Directions :: Below are the records. Gather each line that holds "computer".

Dataset records:
== Segment start ==

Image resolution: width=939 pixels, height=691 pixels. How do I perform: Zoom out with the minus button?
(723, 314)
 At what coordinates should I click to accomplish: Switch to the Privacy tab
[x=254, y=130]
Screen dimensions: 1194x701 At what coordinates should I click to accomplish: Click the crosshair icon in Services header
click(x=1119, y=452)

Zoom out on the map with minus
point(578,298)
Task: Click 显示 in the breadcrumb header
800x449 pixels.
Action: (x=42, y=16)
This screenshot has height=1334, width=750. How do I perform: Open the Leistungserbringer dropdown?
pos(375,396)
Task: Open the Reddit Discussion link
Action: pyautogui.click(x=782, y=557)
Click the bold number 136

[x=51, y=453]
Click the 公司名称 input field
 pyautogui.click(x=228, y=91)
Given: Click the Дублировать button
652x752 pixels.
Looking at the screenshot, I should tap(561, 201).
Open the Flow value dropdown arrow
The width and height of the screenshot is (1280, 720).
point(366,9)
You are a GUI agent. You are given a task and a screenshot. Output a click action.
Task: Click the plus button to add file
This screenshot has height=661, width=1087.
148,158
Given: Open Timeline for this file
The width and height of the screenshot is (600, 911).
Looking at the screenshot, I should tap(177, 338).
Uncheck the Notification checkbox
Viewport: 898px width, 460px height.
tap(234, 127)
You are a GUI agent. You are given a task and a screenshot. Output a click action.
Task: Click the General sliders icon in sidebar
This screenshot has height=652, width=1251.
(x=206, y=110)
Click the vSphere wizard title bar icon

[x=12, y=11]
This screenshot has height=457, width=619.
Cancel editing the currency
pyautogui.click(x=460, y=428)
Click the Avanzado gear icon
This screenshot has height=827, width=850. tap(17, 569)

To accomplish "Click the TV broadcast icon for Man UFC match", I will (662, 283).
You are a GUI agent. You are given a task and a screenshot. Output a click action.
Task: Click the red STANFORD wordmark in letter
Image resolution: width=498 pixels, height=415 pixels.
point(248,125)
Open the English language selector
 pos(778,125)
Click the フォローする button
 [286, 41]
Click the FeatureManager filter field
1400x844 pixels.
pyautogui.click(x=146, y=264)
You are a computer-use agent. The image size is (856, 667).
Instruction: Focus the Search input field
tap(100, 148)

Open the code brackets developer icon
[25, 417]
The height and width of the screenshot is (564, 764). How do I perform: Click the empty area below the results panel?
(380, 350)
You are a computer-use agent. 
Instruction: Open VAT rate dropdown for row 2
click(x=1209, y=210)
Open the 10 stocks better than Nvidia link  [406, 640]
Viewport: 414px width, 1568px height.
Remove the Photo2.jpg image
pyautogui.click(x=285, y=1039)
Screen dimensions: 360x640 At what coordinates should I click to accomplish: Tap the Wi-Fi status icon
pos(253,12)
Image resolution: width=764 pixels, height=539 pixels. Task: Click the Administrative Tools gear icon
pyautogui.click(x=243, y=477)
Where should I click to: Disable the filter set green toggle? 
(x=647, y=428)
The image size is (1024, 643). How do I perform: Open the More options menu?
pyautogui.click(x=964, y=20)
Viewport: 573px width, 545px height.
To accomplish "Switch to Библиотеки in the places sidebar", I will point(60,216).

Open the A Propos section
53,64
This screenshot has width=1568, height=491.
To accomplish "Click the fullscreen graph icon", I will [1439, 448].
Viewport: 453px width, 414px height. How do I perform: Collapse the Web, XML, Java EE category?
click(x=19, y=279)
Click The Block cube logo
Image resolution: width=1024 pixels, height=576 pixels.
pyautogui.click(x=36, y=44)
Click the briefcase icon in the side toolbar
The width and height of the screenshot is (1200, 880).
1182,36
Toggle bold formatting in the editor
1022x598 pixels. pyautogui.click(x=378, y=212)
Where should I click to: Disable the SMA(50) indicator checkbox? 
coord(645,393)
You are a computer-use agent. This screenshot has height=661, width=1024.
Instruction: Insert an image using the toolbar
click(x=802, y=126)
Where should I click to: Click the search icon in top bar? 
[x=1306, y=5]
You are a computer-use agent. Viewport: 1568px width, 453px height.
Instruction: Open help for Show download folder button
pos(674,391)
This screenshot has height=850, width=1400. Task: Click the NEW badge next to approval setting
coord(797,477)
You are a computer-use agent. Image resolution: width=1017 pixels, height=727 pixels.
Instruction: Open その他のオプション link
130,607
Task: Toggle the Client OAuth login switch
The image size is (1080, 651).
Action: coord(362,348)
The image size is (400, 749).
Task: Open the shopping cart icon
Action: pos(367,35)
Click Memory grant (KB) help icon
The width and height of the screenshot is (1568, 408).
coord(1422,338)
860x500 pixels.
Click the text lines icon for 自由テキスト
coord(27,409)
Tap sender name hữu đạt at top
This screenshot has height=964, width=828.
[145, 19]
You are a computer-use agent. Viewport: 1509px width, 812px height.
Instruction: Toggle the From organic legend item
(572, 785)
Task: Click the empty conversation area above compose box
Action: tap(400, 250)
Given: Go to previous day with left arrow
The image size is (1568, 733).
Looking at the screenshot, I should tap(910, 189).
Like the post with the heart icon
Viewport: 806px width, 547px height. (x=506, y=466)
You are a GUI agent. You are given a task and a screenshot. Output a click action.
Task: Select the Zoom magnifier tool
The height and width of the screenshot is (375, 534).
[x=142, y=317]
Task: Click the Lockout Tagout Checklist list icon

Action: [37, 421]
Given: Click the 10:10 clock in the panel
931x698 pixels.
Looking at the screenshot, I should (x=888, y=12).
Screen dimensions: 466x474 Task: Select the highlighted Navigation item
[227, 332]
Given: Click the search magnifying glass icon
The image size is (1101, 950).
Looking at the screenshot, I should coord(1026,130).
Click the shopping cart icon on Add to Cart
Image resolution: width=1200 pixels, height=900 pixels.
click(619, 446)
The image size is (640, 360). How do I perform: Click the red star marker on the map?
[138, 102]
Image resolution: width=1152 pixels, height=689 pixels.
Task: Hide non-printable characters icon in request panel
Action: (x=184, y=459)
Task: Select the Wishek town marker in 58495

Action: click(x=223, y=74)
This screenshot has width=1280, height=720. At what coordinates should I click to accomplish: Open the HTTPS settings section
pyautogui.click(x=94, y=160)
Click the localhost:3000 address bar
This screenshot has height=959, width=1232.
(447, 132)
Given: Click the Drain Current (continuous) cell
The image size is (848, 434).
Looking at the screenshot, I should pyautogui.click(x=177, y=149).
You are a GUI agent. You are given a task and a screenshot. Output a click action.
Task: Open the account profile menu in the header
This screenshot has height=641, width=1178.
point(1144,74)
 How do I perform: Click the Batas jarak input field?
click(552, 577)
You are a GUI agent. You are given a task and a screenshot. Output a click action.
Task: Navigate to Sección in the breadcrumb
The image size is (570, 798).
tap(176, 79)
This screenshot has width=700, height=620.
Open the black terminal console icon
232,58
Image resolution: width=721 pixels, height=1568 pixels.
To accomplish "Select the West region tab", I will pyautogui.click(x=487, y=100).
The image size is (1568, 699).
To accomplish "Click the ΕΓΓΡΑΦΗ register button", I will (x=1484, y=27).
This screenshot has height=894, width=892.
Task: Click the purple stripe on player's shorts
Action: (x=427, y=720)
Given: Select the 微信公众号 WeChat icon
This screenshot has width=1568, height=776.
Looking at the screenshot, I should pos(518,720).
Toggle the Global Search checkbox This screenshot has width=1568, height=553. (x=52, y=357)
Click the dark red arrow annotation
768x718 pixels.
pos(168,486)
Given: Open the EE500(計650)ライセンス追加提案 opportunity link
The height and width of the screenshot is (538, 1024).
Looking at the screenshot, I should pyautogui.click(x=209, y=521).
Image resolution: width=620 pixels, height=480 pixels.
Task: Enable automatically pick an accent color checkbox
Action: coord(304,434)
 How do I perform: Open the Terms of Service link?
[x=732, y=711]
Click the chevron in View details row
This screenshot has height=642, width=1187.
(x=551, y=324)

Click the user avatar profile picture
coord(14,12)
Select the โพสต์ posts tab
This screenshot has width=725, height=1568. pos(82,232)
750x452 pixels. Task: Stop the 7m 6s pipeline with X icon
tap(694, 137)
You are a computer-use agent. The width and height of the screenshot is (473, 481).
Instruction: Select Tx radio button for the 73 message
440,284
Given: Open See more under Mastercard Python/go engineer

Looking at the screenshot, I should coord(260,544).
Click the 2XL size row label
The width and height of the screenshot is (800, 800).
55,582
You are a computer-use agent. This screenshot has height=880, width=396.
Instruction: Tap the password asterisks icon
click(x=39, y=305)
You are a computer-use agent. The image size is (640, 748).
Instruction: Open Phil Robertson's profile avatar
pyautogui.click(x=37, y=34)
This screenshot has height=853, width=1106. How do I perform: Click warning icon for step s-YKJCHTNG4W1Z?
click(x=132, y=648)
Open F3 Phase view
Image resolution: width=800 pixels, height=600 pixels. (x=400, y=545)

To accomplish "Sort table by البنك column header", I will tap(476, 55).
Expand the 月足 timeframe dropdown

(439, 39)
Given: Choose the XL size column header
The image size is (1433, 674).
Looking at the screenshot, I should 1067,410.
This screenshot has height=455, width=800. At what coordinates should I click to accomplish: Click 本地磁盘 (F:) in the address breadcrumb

== Segment end ==

Worked solution ::
You are a computer-use agent. The image size is (856, 667).
You are a computer-use agent. 
You are a computer-use agent. This screenshot has height=661, width=1024.
You are a computer-use agent. Viewport: 1568px width, 453px height.
You are a computer-use agent. Image resolution: width=1017 pixels, height=727 pixels.
You are a computer-use agent. Viewport: 1509px width, 812px height.
You are a computer-use agent. The width and height of the screenshot is (473, 481).
You are a computer-use agent. This screenshot has height=880, width=396.
You are a computer-use agent. The image size is (640, 748).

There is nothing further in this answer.